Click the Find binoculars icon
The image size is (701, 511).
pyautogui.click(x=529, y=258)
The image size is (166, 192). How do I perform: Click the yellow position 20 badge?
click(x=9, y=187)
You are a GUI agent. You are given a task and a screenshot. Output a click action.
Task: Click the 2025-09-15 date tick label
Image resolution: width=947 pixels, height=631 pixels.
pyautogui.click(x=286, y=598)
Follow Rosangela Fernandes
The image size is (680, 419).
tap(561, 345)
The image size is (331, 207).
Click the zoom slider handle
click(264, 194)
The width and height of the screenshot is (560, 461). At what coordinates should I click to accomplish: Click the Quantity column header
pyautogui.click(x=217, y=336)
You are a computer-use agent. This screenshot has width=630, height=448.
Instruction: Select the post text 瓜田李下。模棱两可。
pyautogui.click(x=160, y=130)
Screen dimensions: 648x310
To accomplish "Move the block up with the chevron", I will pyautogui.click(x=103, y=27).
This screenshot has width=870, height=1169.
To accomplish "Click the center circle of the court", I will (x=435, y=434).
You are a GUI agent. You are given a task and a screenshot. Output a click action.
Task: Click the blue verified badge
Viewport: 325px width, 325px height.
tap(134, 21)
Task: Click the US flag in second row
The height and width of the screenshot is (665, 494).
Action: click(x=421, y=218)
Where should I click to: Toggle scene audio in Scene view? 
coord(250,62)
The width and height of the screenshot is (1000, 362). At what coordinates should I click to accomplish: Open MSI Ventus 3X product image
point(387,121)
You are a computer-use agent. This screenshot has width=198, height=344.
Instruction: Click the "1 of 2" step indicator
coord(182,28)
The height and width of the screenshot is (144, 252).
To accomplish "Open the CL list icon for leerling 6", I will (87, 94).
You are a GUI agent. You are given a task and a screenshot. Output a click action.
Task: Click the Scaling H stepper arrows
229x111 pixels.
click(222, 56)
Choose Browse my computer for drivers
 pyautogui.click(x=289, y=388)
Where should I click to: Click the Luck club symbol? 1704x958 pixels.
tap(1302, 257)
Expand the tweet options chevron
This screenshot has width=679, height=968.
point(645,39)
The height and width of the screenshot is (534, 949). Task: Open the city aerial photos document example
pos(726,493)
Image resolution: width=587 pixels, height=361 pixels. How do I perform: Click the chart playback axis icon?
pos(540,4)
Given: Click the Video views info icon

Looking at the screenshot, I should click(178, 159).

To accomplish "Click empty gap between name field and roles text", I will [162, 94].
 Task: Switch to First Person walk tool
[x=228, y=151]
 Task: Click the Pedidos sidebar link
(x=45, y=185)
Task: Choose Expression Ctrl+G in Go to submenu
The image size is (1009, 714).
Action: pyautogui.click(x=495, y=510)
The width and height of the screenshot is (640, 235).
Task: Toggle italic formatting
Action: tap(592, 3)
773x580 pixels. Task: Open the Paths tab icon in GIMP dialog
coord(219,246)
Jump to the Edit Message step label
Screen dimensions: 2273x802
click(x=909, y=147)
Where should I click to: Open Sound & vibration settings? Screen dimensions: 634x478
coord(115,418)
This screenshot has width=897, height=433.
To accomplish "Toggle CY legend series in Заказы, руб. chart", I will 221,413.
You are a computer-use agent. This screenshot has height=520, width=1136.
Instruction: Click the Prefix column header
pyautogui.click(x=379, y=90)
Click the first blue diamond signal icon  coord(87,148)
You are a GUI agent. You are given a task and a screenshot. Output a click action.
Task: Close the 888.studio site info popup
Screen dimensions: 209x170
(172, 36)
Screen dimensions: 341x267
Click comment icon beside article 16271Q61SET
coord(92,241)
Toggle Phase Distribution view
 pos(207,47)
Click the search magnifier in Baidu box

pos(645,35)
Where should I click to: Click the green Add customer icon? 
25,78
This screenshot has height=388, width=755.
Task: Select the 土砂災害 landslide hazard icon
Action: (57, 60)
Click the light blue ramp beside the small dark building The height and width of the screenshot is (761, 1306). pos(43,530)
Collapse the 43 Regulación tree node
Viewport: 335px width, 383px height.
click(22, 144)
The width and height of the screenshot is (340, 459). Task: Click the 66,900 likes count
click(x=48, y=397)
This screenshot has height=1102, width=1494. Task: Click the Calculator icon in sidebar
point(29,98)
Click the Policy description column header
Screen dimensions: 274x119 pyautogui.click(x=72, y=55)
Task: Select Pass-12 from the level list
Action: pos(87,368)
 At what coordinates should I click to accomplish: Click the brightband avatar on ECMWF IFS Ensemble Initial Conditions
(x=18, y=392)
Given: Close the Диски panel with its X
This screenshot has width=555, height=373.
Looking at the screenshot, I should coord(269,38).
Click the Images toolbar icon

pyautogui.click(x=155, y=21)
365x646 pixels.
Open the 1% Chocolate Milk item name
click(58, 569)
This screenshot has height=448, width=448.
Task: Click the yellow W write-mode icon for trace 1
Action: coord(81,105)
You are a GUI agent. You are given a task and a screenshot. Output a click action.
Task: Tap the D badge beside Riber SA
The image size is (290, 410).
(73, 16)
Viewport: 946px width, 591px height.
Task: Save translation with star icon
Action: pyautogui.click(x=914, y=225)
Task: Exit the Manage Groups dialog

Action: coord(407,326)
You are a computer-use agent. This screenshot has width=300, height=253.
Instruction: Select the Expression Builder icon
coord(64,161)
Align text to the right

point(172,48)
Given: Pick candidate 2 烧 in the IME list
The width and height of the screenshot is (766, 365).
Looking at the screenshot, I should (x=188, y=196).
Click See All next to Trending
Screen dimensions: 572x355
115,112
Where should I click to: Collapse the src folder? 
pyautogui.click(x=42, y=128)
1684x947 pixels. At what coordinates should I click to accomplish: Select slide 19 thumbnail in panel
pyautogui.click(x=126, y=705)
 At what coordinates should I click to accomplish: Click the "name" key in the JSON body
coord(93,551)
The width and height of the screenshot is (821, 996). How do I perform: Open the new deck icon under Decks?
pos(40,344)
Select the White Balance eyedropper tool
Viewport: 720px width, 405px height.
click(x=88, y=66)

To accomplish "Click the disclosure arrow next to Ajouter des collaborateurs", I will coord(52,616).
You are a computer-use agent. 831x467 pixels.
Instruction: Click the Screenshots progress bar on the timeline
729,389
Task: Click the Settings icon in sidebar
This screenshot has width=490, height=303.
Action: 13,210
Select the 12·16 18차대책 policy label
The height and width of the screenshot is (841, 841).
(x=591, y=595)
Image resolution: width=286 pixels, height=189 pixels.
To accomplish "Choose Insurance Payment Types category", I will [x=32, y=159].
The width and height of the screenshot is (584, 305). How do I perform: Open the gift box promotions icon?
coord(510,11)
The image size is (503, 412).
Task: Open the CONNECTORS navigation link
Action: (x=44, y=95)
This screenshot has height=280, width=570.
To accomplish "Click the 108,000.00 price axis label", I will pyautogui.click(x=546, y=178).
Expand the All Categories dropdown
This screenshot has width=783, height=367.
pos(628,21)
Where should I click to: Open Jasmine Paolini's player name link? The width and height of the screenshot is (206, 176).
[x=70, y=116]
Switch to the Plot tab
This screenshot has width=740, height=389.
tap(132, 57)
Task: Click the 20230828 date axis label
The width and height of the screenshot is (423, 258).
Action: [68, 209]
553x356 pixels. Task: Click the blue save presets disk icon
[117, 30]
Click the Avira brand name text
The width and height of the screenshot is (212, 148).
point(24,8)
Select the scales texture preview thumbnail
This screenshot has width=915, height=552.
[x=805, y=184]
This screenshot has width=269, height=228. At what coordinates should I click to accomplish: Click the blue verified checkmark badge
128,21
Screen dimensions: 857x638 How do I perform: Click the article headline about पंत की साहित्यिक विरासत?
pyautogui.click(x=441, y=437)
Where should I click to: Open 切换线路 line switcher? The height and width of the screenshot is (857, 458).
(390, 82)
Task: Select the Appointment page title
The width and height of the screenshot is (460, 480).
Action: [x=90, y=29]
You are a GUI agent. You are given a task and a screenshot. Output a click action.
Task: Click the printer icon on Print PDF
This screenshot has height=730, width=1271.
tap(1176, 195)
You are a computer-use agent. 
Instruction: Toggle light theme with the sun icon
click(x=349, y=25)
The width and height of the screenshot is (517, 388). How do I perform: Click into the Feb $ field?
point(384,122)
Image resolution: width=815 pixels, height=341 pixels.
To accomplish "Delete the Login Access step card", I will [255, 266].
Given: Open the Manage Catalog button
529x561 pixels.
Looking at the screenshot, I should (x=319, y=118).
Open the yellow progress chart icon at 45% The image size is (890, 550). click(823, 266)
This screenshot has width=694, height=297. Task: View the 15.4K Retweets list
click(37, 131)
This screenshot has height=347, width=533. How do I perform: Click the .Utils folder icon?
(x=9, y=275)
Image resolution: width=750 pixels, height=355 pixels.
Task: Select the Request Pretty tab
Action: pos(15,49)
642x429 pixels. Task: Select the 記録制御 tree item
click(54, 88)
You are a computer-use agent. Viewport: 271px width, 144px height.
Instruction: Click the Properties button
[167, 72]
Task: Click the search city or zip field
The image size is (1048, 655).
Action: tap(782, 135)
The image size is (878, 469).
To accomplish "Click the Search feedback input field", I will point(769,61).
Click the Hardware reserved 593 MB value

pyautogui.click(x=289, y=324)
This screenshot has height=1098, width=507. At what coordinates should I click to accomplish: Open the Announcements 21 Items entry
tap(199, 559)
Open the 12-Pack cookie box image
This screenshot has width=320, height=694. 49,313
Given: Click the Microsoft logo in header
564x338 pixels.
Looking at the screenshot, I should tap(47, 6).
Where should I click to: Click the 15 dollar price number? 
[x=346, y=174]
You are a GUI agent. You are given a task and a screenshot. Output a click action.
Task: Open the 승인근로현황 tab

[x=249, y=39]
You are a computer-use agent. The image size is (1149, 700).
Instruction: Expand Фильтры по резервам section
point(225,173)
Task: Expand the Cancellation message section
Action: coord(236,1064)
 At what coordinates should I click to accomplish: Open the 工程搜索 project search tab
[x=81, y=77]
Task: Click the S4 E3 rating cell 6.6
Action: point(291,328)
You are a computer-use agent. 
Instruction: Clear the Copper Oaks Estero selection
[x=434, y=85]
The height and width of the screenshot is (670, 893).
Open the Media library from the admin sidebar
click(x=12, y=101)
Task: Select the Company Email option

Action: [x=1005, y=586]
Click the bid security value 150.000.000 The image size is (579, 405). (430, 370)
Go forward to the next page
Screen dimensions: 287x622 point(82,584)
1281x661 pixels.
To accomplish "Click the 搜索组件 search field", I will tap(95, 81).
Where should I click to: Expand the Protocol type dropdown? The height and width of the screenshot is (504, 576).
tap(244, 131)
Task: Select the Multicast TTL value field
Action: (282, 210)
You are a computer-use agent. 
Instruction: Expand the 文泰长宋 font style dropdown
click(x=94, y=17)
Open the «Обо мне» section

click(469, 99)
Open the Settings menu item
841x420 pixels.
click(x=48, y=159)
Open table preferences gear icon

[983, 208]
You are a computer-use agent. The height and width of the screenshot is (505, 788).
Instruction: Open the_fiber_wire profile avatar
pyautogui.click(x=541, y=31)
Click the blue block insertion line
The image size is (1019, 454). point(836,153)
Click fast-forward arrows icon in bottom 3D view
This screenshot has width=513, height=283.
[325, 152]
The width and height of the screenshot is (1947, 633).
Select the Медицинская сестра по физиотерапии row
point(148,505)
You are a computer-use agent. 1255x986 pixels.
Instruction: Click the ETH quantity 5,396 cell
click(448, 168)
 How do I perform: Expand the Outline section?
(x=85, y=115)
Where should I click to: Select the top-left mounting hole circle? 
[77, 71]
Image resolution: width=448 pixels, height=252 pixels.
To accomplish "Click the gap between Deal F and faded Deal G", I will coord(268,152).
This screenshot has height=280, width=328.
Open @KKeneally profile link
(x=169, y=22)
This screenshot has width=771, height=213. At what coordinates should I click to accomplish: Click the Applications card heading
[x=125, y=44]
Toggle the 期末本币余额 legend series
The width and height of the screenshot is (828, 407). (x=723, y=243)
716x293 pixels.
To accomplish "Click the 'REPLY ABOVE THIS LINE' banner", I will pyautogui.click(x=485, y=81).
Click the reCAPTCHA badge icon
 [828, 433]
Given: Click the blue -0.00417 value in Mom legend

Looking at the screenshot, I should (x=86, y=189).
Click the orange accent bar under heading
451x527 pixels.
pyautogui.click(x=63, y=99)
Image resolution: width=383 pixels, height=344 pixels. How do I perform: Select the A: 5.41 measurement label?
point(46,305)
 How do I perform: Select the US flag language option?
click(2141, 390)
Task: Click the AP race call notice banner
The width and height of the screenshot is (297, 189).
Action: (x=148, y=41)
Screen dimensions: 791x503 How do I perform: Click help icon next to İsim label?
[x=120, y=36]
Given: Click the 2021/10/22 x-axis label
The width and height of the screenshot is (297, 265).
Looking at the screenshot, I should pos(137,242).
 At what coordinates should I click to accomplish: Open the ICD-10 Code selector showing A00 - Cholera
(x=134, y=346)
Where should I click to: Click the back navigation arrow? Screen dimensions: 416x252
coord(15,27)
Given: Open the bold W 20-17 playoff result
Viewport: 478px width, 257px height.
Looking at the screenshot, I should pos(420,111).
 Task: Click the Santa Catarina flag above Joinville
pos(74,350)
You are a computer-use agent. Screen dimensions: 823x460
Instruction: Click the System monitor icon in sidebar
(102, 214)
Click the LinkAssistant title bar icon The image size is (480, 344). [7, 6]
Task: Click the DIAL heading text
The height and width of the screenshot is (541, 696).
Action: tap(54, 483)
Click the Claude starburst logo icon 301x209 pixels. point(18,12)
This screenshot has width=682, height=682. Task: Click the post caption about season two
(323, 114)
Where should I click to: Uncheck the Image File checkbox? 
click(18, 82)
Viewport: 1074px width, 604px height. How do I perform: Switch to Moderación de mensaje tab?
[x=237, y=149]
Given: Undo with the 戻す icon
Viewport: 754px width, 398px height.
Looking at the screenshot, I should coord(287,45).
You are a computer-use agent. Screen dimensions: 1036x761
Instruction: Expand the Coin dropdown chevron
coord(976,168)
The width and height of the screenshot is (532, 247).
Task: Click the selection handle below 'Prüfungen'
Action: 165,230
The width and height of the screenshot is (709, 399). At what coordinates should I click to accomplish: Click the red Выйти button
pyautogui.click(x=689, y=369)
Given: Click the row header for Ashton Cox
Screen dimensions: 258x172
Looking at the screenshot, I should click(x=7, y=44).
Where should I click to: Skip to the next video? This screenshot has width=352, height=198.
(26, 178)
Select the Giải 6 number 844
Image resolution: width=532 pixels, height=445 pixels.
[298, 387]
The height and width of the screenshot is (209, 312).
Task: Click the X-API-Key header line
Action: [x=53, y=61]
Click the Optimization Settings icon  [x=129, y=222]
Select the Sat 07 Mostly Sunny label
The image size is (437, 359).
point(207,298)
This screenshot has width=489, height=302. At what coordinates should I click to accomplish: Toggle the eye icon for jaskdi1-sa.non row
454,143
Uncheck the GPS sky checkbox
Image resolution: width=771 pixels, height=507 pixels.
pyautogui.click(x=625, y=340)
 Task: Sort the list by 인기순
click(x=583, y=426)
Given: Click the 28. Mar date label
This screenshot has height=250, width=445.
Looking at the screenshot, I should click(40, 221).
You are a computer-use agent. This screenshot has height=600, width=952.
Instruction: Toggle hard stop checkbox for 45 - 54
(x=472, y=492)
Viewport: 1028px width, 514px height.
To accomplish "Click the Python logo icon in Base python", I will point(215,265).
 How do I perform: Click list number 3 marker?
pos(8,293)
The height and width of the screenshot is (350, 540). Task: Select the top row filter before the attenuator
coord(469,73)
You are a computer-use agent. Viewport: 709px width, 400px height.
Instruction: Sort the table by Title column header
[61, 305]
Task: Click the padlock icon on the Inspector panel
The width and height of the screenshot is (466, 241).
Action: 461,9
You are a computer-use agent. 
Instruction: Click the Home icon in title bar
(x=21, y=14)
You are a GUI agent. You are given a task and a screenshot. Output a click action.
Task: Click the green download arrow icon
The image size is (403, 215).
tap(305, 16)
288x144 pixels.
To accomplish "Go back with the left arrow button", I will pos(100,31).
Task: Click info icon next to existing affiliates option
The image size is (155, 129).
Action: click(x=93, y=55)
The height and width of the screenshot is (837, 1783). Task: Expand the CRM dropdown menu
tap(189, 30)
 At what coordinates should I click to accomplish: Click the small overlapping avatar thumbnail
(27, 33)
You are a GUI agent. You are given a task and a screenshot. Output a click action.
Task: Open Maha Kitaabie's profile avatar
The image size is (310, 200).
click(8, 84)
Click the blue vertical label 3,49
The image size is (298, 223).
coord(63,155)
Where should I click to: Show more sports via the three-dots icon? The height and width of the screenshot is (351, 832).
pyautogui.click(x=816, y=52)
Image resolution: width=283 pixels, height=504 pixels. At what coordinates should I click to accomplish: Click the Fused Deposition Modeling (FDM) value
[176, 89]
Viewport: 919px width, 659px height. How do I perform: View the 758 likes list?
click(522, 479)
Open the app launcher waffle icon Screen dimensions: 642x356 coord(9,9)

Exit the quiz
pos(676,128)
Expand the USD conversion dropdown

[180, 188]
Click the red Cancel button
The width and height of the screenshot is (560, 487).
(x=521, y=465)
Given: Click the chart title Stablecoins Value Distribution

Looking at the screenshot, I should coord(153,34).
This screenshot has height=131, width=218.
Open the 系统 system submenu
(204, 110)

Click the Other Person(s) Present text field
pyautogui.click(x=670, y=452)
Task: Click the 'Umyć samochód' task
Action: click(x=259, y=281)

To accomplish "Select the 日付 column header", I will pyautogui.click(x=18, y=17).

##############################

Task instructions: Repeat exactly the lines above from the one with "has width=630, height=448." up to and including the one with "Task: Click the US flag in second row". No other line belongs in the reply.

Task response:
You are a computer-use agent. This screenshot has width=630, height=448.
Instruction: Select the post text 瓜田李下。模棱两可。
pyautogui.click(x=160, y=130)
Screen dimensions: 648x310
To accomplish "Move the block up with the chevron", I will pyautogui.click(x=103, y=27).
This screenshot has width=870, height=1169.
To accomplish "Click the center circle of the court", I will (x=435, y=434).
You are a GUI agent. You are given a task and a screenshot. Output a click action.
Task: Click the blue verified badge
Viewport: 325px width, 325px height.
tap(134, 21)
Task: Click the US flag in second row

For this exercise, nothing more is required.